**What to do**
Output all records verbatim.

(Pixel coordinate grounding data)
···
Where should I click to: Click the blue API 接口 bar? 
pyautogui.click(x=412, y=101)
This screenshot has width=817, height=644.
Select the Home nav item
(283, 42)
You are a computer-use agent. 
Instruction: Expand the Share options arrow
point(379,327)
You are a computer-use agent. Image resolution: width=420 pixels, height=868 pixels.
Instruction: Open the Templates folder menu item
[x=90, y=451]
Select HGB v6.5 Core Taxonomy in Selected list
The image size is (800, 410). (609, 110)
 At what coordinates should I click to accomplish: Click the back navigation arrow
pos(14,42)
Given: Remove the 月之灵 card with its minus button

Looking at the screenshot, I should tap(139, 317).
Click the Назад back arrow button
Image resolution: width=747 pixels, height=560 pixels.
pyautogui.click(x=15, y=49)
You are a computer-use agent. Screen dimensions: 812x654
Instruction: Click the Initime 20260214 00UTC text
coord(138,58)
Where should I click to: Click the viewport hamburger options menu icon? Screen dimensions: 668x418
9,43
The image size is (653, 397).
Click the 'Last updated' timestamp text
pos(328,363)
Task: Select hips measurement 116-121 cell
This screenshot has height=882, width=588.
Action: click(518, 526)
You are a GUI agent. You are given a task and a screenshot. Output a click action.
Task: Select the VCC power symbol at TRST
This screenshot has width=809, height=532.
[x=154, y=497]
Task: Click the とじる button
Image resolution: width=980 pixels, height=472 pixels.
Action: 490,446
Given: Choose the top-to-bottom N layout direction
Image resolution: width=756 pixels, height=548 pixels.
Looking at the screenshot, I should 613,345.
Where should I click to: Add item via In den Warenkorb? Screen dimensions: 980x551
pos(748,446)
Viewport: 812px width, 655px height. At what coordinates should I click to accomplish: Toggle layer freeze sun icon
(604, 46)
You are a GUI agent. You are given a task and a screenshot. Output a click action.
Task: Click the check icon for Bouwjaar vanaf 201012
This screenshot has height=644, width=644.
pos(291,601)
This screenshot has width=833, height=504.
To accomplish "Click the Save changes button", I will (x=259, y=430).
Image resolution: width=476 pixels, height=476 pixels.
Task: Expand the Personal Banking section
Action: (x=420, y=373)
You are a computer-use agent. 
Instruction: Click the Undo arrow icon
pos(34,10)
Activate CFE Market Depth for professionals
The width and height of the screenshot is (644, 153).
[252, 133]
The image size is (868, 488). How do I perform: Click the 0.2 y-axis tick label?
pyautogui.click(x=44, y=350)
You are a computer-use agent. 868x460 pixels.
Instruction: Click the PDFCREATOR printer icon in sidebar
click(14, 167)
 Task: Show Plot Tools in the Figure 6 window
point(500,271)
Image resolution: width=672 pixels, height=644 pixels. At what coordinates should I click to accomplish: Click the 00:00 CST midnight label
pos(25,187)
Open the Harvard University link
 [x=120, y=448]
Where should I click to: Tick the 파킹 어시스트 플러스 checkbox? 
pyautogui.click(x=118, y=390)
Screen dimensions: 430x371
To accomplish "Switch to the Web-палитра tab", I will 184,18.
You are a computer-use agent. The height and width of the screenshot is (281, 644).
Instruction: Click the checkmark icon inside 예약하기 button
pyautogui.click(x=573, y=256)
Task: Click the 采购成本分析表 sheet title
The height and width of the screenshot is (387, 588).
···
**Exercise answer**
Where should I click to: Click the blue API 接口 bar? 
pyautogui.click(x=412, y=101)
This screenshot has width=817, height=644.
Select the Home nav item
(283, 42)
You are a computer-use agent. 
Instruction: Expand the Share options arrow
point(379,327)
You are a computer-use agent. Image resolution: width=420 pixels, height=868 pixels.
Instruction: Open the Templates folder menu item
[x=90, y=451]
Select HGB v6.5 Core Taxonomy in Selected list
The image size is (800, 410). (609, 110)
 At what coordinates should I click to accomplish: Click the back navigation arrow
pos(14,42)
Given: Remove the 月之灵 card with its minus button

Looking at the screenshot, I should tap(139, 317).
Click the Назад back arrow button
Image resolution: width=747 pixels, height=560 pixels.
pyautogui.click(x=15, y=49)
You are a computer-use agent. Screen dimensions: 812x654
Instruction: Click the Initime 20260214 00UTC text
coord(138,58)
Where should I click to: Click the viewport hamburger options menu icon? Screen dimensions: 668x418
9,43
The image size is (653, 397).
Click the 'Last updated' timestamp text
pos(328,363)
Task: Select hips measurement 116-121 cell
This screenshot has height=882, width=588.
Action: click(518, 526)
You are a GUI agent. You are given a task and a screenshot. Output a click action.
Task: Select the VCC power symbol at TRST
This screenshot has width=809, height=532.
[x=154, y=497]
Task: Click the とじる button
Image resolution: width=980 pixels, height=472 pixels.
Action: 490,446
Given: Choose the top-to-bottom N layout direction
Image resolution: width=756 pixels, height=548 pixels.
Looking at the screenshot, I should 613,345.
Where should I click to: Add item via In den Warenkorb? Screen dimensions: 980x551
pos(748,446)
Viewport: 812px width, 655px height. At what coordinates should I click to accomplish: Toggle layer freeze sun icon
(604, 46)
You are a GUI agent. You are given a task and a screenshot. Output a click action.
Task: Click the check icon for Bouwjaar vanaf 201012
This screenshot has height=644, width=644.
pos(291,601)
This screenshot has width=833, height=504.
To accomplish "Click the Save changes button", I will (x=259, y=430).
Image resolution: width=476 pixels, height=476 pixels.
Task: Expand the Personal Banking section
Action: (x=420, y=373)
You are a computer-use agent. 
Instruction: Click the Undo arrow icon
pos(34,10)
Activate CFE Market Depth for professionals
The width and height of the screenshot is (644, 153).
[252, 133]
The image size is (868, 488). How do I perform: Click the 0.2 y-axis tick label?
pyautogui.click(x=44, y=350)
You are a computer-use agent. 868x460 pixels.
Instruction: Click the PDFCREATOR printer icon in sidebar
click(14, 167)
 Task: Show Plot Tools in the Figure 6 window
point(500,271)
Image resolution: width=672 pixels, height=644 pixels. At what coordinates should I click to accomplish: Click the 00:00 CST midnight label
pos(25,187)
Open the Harvard University link
 [x=120, y=448]
Where should I click to: Tick the 파킹 어시스트 플러스 checkbox? 
pyautogui.click(x=118, y=390)
Screen dimensions: 430x371
To accomplish "Switch to the Web-палитра tab", I will 184,18.
You are a computer-use agent. The height and width of the screenshot is (281, 644).
Instruction: Click the checkmark icon inside 예약하기 button
pyautogui.click(x=573, y=256)
Task: Click the 采购成本分析表 sheet title
The height and width of the screenshot is (387, 588).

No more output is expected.